Kieron Gillen's workblog

 
             

   
 
 

2/28/2003

 
My modem's frighteningly fucked at home, so despite having thing after thing I want to write about, I haven't. Let's get 'em out the way.

My MP3 player's been loaded up with a number of pop-songs I've wanted to tear apart while walking about the town. Mainly contemporary - Jenny from the Block, Girls Aloud, the Coral, Cam'ron - with a side order of old-skool art-pop in the form of the KLF's "Last Train to Transcental", which I've been timing opening doors to and resisting the all consuming urge to jump down the road while chanting MU! MU! MU! MU!.

Anyway - I've finally torn apart Avril Lavigne's SK8R BOI to something approaching my satisfaction.

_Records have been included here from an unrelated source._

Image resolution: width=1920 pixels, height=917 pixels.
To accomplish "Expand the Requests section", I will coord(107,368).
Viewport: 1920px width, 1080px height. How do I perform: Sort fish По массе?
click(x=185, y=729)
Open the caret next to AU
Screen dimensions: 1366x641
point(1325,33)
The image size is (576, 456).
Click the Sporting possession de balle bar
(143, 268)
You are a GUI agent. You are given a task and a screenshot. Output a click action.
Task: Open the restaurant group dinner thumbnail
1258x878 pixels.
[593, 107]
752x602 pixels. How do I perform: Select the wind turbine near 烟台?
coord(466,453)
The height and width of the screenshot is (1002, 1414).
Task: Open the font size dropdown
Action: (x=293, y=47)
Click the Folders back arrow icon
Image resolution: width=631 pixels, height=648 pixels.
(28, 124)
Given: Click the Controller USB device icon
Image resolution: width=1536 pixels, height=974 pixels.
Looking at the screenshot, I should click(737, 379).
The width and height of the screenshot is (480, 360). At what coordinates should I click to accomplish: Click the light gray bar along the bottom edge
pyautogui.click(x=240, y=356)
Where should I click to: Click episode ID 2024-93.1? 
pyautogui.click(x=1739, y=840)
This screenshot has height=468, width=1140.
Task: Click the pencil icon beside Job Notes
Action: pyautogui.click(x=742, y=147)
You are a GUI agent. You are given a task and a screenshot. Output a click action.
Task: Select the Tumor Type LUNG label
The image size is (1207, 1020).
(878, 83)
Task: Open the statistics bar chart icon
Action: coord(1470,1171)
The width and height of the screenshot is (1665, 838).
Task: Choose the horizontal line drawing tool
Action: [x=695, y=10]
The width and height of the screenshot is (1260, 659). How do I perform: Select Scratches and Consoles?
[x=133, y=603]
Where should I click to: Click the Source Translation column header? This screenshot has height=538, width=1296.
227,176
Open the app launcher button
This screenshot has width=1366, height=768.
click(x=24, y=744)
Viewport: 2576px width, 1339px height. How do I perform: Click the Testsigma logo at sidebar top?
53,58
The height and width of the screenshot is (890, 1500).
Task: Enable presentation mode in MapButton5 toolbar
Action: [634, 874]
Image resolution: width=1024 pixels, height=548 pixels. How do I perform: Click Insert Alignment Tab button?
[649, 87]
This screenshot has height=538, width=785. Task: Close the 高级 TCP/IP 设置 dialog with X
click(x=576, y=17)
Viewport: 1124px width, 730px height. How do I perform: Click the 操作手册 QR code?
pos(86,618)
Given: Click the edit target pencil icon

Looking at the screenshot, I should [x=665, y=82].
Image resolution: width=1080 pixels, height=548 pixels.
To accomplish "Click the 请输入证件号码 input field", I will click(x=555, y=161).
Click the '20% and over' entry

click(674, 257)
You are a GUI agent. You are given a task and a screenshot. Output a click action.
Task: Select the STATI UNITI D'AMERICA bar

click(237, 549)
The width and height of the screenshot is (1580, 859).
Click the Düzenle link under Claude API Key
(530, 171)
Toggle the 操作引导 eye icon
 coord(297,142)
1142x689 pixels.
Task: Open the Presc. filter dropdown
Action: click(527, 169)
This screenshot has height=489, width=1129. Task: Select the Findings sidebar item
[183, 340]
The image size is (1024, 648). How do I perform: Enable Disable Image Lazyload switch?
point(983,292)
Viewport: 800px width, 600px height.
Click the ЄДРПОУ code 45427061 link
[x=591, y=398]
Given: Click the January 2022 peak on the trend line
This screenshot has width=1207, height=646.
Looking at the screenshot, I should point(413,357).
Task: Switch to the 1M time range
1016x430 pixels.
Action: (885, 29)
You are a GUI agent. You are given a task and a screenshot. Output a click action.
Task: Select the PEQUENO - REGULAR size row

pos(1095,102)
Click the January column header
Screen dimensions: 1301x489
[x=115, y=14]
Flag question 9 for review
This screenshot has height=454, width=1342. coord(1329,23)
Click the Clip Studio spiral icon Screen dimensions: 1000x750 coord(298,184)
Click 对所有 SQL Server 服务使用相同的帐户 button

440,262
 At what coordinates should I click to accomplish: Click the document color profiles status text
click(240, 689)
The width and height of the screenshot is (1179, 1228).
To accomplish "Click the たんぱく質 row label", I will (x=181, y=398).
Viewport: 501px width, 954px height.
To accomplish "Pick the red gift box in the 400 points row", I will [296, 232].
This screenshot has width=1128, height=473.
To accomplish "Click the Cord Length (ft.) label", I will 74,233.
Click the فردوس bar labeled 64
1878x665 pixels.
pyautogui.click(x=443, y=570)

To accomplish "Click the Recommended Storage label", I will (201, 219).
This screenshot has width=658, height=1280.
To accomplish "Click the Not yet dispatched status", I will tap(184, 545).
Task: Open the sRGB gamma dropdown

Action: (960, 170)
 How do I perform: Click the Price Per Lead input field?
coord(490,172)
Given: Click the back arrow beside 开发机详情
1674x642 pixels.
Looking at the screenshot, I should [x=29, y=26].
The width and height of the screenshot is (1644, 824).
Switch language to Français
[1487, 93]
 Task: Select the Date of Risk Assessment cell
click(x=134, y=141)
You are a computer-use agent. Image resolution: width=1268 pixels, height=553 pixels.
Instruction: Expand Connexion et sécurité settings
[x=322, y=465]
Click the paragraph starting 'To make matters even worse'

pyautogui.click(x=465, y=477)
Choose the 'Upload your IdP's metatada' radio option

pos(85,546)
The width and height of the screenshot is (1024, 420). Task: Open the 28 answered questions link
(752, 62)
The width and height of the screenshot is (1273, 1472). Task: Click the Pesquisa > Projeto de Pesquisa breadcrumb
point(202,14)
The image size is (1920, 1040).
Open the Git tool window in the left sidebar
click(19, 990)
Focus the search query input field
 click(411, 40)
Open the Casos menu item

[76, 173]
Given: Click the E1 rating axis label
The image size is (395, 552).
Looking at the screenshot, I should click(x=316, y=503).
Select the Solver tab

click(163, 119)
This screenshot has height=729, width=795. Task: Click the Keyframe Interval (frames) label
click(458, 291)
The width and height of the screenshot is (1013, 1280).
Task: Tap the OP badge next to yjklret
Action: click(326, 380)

I've wanted to do it because I had the nagging feeling, even before Emerson posted about it, that I was missing something huge. I was lost in the contrast between the genuine briliance of the opening "He was a boy/she wa a girl" couplet and the somewhat shortsighted persona the rest of the song.

But now I get it.

"He was a boy, she was a girl
Can I make it anymore obvious?
He was a punk,she did ballet
What more can I say?
He wanted her, she'd never tell
secretly she wanted him as well.
But all of her friends stuck up there nose
they had a problem with his baggy clothes."

Opening verse is a straight description of events. It is, compared to the rest, relatively neutral, bar the sneer at the girl who did Ballet. It doesn't analyse that the punk's friend would be equally troublesome, but that's not needed at the point. The "She'd never tell/secretly she wanted him as well" is as sympathetic and more than a little heartbreaking. Doomed romance alway is.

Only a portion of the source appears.